Iowa Attorney General Tom Miller, who helped shape last year’s $25 billion settlement, said in a statement that his office has been discussing several issues with Smith about the banks’ compliance with new servicing standards, including missed deadlines.
Connecticut Attorney General George Jepsen, who is also on the monitoring committee, said he was aware of many of the issues raised by New York AG Schneiderman and will work with other committee members to ensure the banks comply with the settlement.
Consumer advocates praise Schneiderman for taking action faster, opting for the more aggressive approach of announcing that his state would file lawsuits against Bank of America and Wells Fargo over several violations, including failing to provide fair and timely assistance to homeowners who are trying to avoid foreclosure or negotiate a mortgage modification.
Florida Attorney General Pam Bondi was more non-committal in a statement.
“As one of the hardest hit states in the foreclosure crisis, we have been closely monitoring compliance with the national mortgage settlement, and we are in regular contact with several banks on behalf of complainants,” Bondi said.
Bondi said she looks forward to reviewing the information New York has provided.
Meanwhile, California has also taken a lower-profile stand regarding the talk of lawsuits.

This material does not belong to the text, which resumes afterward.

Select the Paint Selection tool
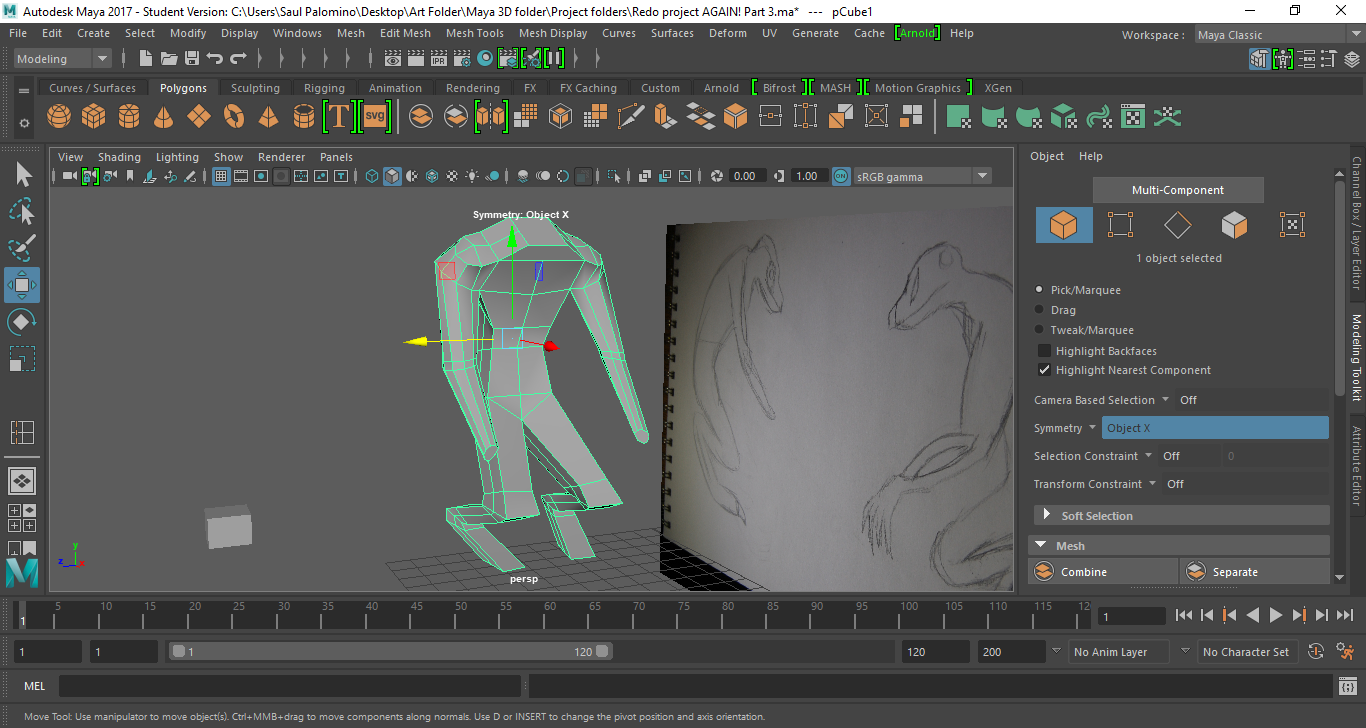Screen dimensions: 1366x728 click(x=21, y=248)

However, California also has a new law, the Homeowner Bill of Rights, which took effect Jan. 1. The bill of rights covers all mortgage servicers in California, not just the five in the settlement.
It was California’s housing counselors that helped raise awareness of the mortgage-settlement violations.
“There’s a lot of frustration that we don’t see compliance with the agreement and we don’t see better outcomes for homeowners who are trying to stay in their homes and for communities that are trying to stabilize,” Kevin Stein, associate director of the California Reinvestment Coalition, a San Francisco-based group that lobbies for low-income Californians, told the Los Angeles Times Monday.
According to SFGate.com, a source in California Attorney General Kamala Harris’ office said that since the bill of rights was enacted, “we have seen a steady decline in the kind of complaints” Schneiderman alleged.